**What is being asked:** Using the data that follows, give the number of lines in which the word "agent" occurs. Write only the number.

**Recorded information:**

=== Section Start ===

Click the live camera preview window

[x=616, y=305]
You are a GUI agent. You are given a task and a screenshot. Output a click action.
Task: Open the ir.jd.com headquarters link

=== Section End ===
=== Section Start ===

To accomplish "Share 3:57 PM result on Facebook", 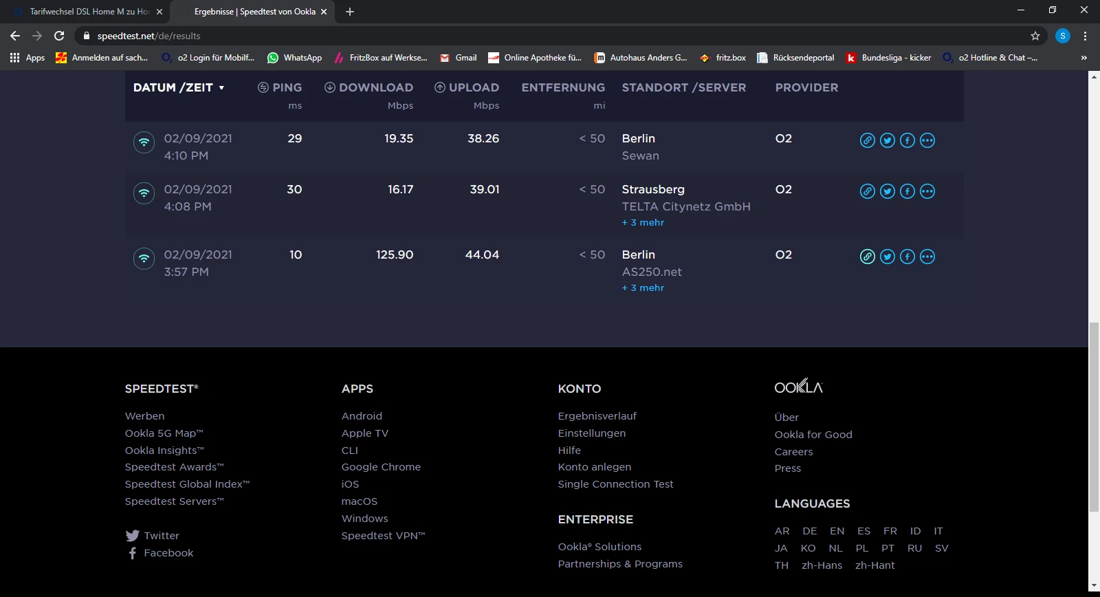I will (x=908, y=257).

=== Section End ===
=== Section Start ===

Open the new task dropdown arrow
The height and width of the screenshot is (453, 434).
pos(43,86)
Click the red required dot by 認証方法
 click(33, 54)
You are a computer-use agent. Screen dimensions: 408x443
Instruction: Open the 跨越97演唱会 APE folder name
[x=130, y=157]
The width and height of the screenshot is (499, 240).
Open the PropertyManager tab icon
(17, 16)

=== Section End ===

**Answer section:** 2